EXTRACT PROVIDED
◇ ◇ ◇ ◇
Isn't our childhood what shapes us for the future?
Well I know what I will be like....
helpful! of Course!!!!

Friday, July 23, 2010

My family vacation to Alaska















So after school let out, my family went on a vacation to visit the west coast - and I got to swim in the Pacific Ocean for the first time! We stayed in Washington and Alaska and Victoria, (British Columbia) Canada.
I got to see, Seattle and Juneau, Skagway, and Ketichan.
I absolutely loved the mountains and the cool air wasn't bad.
Even though the sun was never really bright, I don't think I would mind living out there.....




Update

Very resently, I changed my background and upon doing so...it kinda switched things around and messed some pictures up. But I guess if I play around with the pictures some more I'll get them to work.
So how's your summer been? Mine? Well sadly to me it doesn't feel like summer
plus it isn't really that relaxing because in the following year I have to
1. Volunteer 30 hours
2. Do my Gold Award
3. Finish my summer math project
4. Read my summer reading books (two of them)
5. Apply to college(s)
6. And hope for the best!

Have a happy and heathly summer!

Friday, June 18, 2010

The End of my Junior Year


So today was the last day of school, the last day of finals, the last day of being a Junior. In just a couple of months I will have to apply to college, go to my last winter and spring concert, play my last season of soccer, and run my last season of track. And I can't believe. I don't feel like a Senior, I feel too young and immature....Seniors are old, and well put together...that doesn't explain me! But except it I must, for everyday of Senior year, is one less day at my high school. And before I know it, I to will be graduating.
Walking into the stadium to the tune of fanfare and pomp and circumstance (never again will I have to volunteer with the orchestra and play it for older kids)
◇ ◇ ◇ ◇
THE DATA
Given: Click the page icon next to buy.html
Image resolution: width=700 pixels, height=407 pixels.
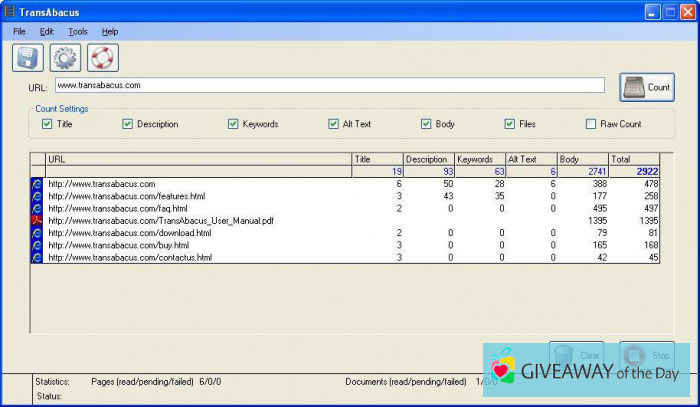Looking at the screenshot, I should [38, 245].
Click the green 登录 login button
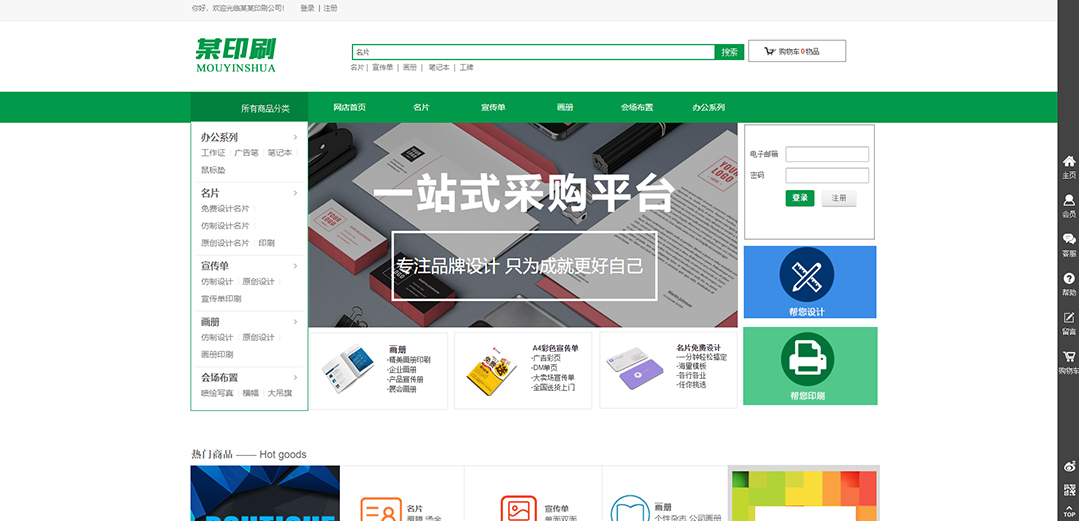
◇ ◇ ◇ ◇
WORK TASK 1
Set down the part of the blog excerpt that opens with the words containing "So after school" and closes with "them to work.", copying it word for word.
WORK TASK 2
In the blog excerpt, which ocean did the writer swim in for the first time?
WORK TASK 3
Carry the blog excerpt on from the point where it stops.

RESPONSE 1
So after school let out, my family went on a vacation to visit the west coast - and I got to swim in the Pacific Ocean for the first time! We stayed in Washington and Alaska and Victoria, (British Columbia) Canada.
I got to see, Seattle and Juneau, Skagway, and Ketichan.
I absolutely loved the mountains and the cool air wasn't bad.
Even though the sun was never really bright, I don't think I would mind living out there.....




Update

Very resently, I changed my background and upon doing so...it kinda switched things around and messed some pictures up. But I guess if I play around with the pictures some more I'll get them to work.

RESPONSE 2
The Pacific Ocean.

RESPONSE 3
Looking up into the stands
And the cheering and the excitement
Speakers then speak, then names are called..]
then MY name is called
closing remarks, the moving of the tassel, and the throwing of the hats
The awwww its over
or the yikes! college has just begun
The tears and the crying and the pictures and the hugging
And knowing that some people I went to school my whole live with, from Elementary school on, I'll never meet again....
sigh but I am just a New Senior, or an old Junior trying to enjoy her last summer before graduating public education.

I remember Freshman year now, all the Seniors told me, you know it goes really fast, but I never thought that would be me. No, I thought, it won't be that way for me! It will go long and take forever....but I was wrong, with the blink of an eye I am a Senior.....
I don't even remember Freshman year anymore...sophomore year is a blurr and junior year is unbelievable...I feel...has junior year really ended? Like for real? Really ended? All that hard work I put in is it just for nothing? Or am I really that much smarter?

So the count now begins
I have taken Senior pictures,
and today was the last day of school
everything else I do for the next year....will be the last time I am doing it

-Kathleen

Friday, May 21, 2010

I'm 17 (late)


Okay so I am now 17!!!!!
(well have been for two weeks now)
but wow, I now have my driver licence and am one step closer to becoming an adult.
Oddly enough, I feel to young to be 17, as if it were an extremely old age. I feel too innocent, and immature to be called 17, and I certainly am not ready for adulthood next year!

And, last week I attended my high school's Junior Evening (prom) and boy did I have a blast (dancing the night away like the dancing queen I now am) !!!!

Also, I found two four leaf clovers today!!! So far May has been stressful, but the fun is soooo worth it!!
I hope all of you out there are enjoying May as much as I (omg it is almost over already?)!!!!



P.S. I got my SAT scores back (which are the vain of all High Schooler's existence!) and I did fairly well on them for having taken them only for the first time. I guess I will get into college after all, but now....what major will I go for?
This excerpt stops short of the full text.